### [Extract to read]

Academic Catalog

C S 3C: ADVANCED DATA STRUCTURES & ALGORITHMS IN PYTHON

Foothill College Course Outline of Record

Foothill College Course Outline of Record
Heading Value
Effective Term: Summer 2023
Units: 4.5
Hours: 4 lecture, 2 laboratory per week (72 total per quarter)
Prerequisite: C S 3B.
Advisory: Demonstrated proficiency in English by placement via multiple measures OR through an equivalent placement process OR completion of ESLL 125 & ESLL 249.
Degree & Credit Status: Degree-Applicable Credit Course
Foothill GE: Non-GE
Transferable: CSU/UC
Grade Type: Letter Grade (Request for Pass/No Pass)
Repeatability: Not Repeatable

Student Learning Outcomes

  • The successful student will be able to write and incorporate balanced trees, hash tables, directed graphs and priority queues in his or her software.
  • The successful student will be able to analyze the time complexity of a variety of algorithms and data structure access techniques and choose the best algorithm and/or data structure for the project at hand.

### [Explore the material]
1) Translate this sentence from the course outline into Spanish: "The successful student will be able to write and incorporate balanced trees, hash tables, directed graphs and priority queues in his or her software."
2) Reproduce everything in the course outline from "Prerequisite: C S" down to "125 & ESLL 249.".
3) According to the course outline, which course is the prerequisite?

### [Data section]
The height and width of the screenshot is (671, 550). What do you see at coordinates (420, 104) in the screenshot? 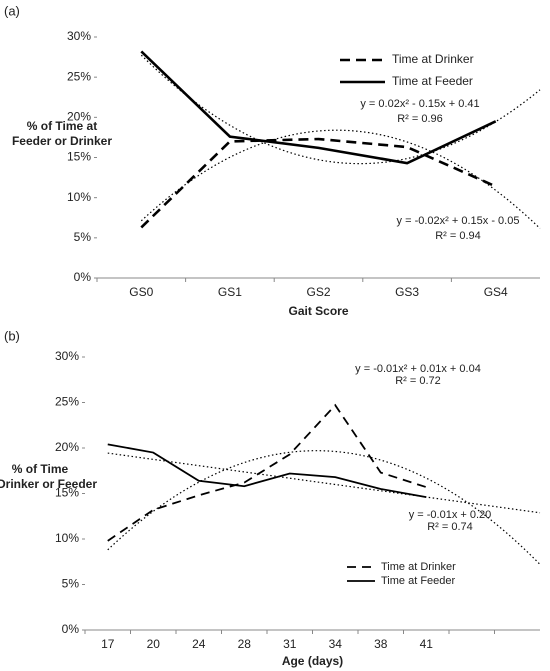
I see `annotation: y = 0.02x² - 0.15x + 0.41` at bounding box center [420, 104].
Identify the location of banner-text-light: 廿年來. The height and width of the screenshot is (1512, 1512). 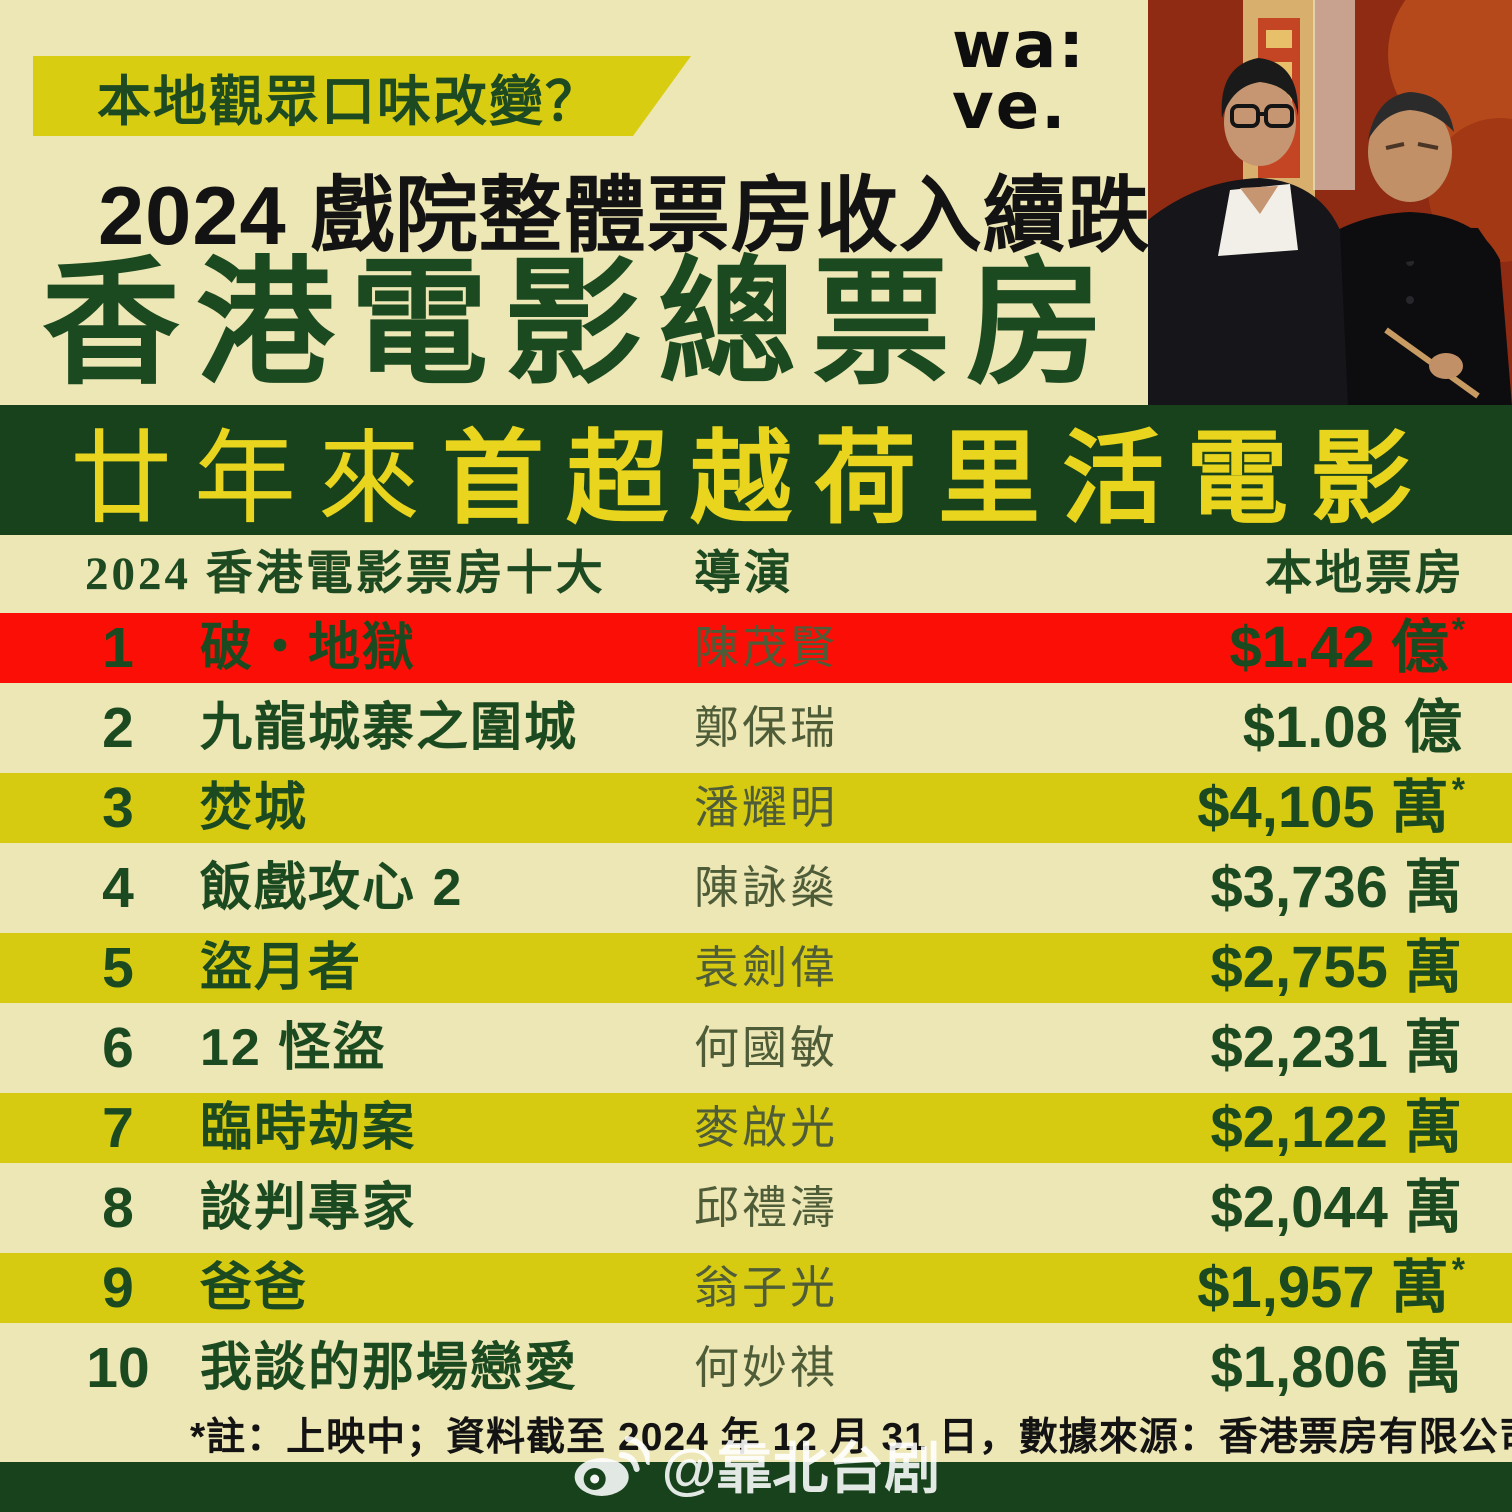
(256, 478).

### [Answers per task]
1) El estudiante exitoso será capaz de escribir e incorporar árboles balanceados, tablas hash, grafos dirigidos y colas de prioridad en su software.

2)
Prerequisite: C S 3B.
Advisory: Demonstrated proficiency in English by placement via multiple measures OR through an equivalent placement process OR completion of ESLL 125 & ESLL 249.

3) C S 3B.